* Gov. Pat Quinn addressed the Illinois Environmental Council in Chicago late last month. From the IEC’s Facebook page…
The Governor spoke about new green water infrastructure efforts, recreation liability, and all the green work that the state is doing under his leadership.
* A tweet from an attendee…
* But the speech angered Will Reynolds, who pointed out that Quinn talks up green advances in the Chicago area, but just the opposite in southern Illinois….
Environmentalists celebrated when Quinn vetoed a bill to provide rate increases for a coal-to-gas plant Leucadia Corp proposed in a heavily polluted area of southeastern Chicago.
But for southern Illinois, Quinn signed a bill to subsidize a similar coal-to-gas plant proposed near Mt. Vernon. When signing the bill Quinn claimed, “This important project will help revive the coal industry in southern Illinois.” The project eventually failed after plunging natural gas prices made it difficult for the company to find investors. […]
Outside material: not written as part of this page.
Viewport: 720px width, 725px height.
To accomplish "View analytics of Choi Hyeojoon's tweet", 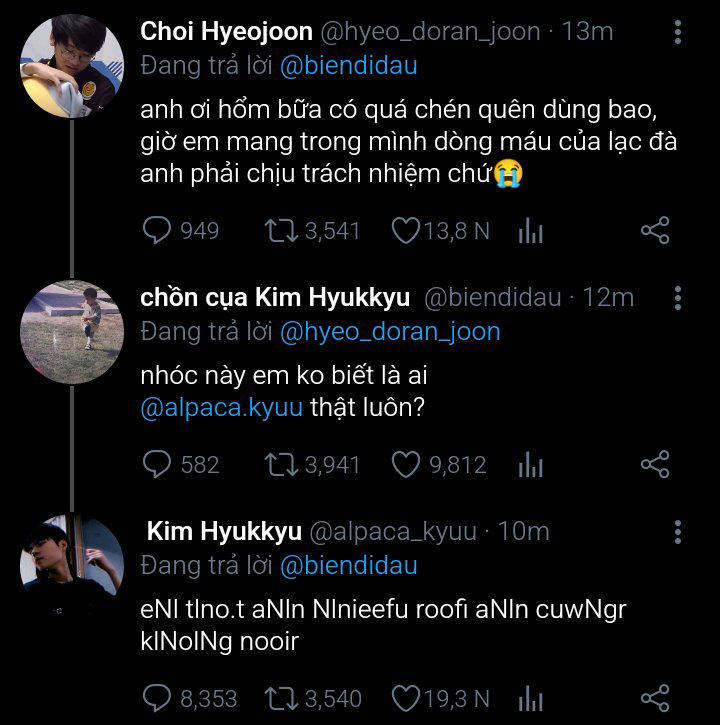I will (x=531, y=232).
At an event in Springfield, not long after becoming Governor, Quinn encouragingly called climate change the great challenge of our time.
Yet, earlier this year, Quinn bragged about setting a record for coal exports that made Illinois the fifth highest coal producing state. The release from Quinn’s office highlights efforts by his administration to build more coal export infrastructure and promote coal in foreign markets including, “supporting trade missions to the markets which represent the best prospects for Illinois coal, and potentially encouraging foreign investment in Illinois coal properties.” That will often mean nations with weak or non-existent pollution standards.
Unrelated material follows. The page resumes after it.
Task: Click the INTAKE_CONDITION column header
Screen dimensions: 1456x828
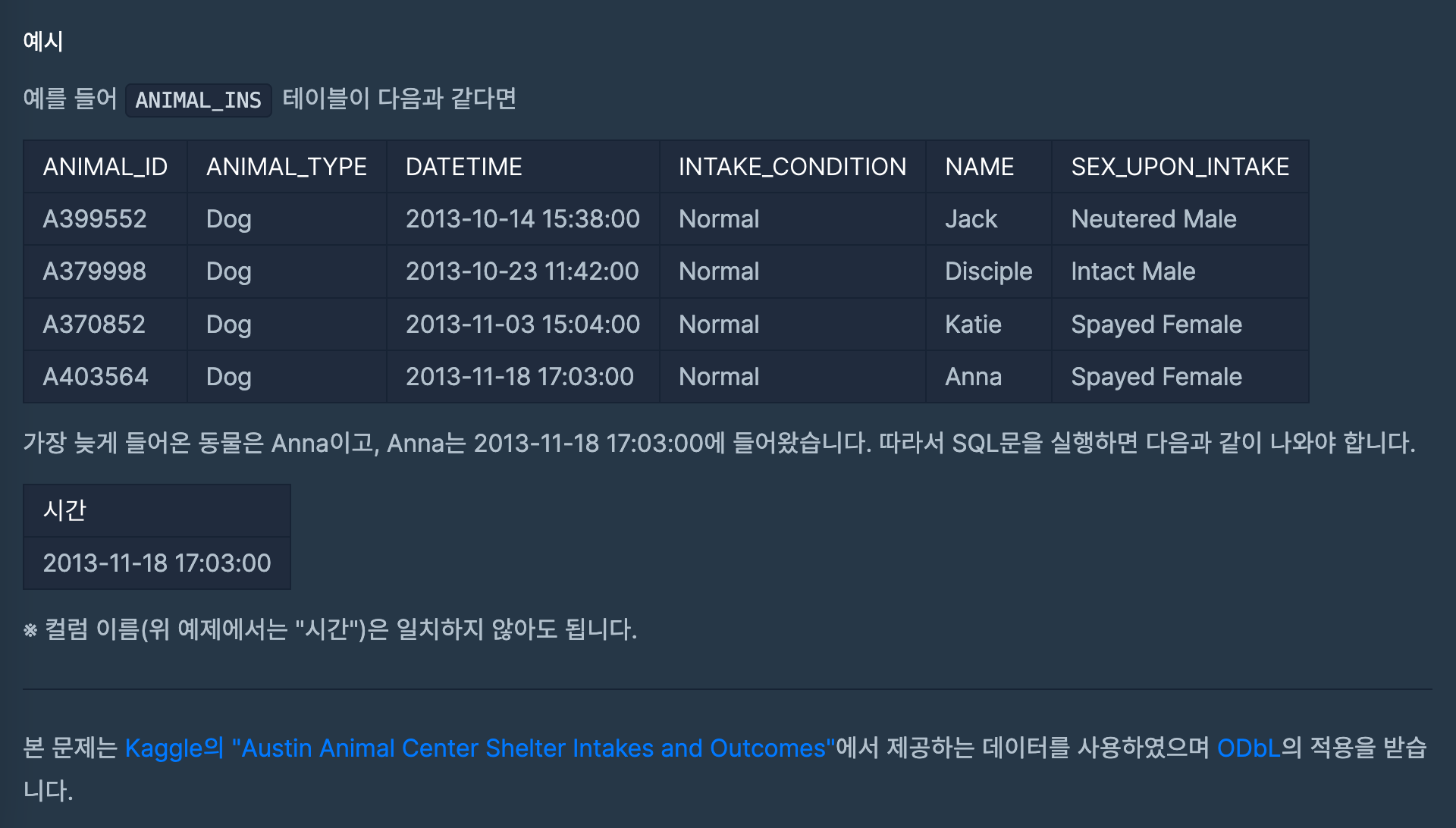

The Governor signed several bills to boost coal mining, including one to allow a surface mining operation in a state park, and another to ease the permitting process for strip mines. No, that’s not a joke. He actually leased 160 acres of a state park in southern Illinois for a strip mine. […]
A recent report on green job growth included a graphic showing that all clean energy jobs created so far this year were in the northern half of the state. That didn’t happen by accident. Illinois’ economic development agency, DCEO, does good work promoting clean energy jobs in some areas. But, their agenda in southern Illinois is dominated by the Office of Coal Development (OCD).
* Here’s that graphic mentioned above…
* None of this is new. Illinois politicians have talked up coal in southern Illinois and the environment in the Chicago media market for as long as I can remember. Quinn may have elevated it to an art form, however.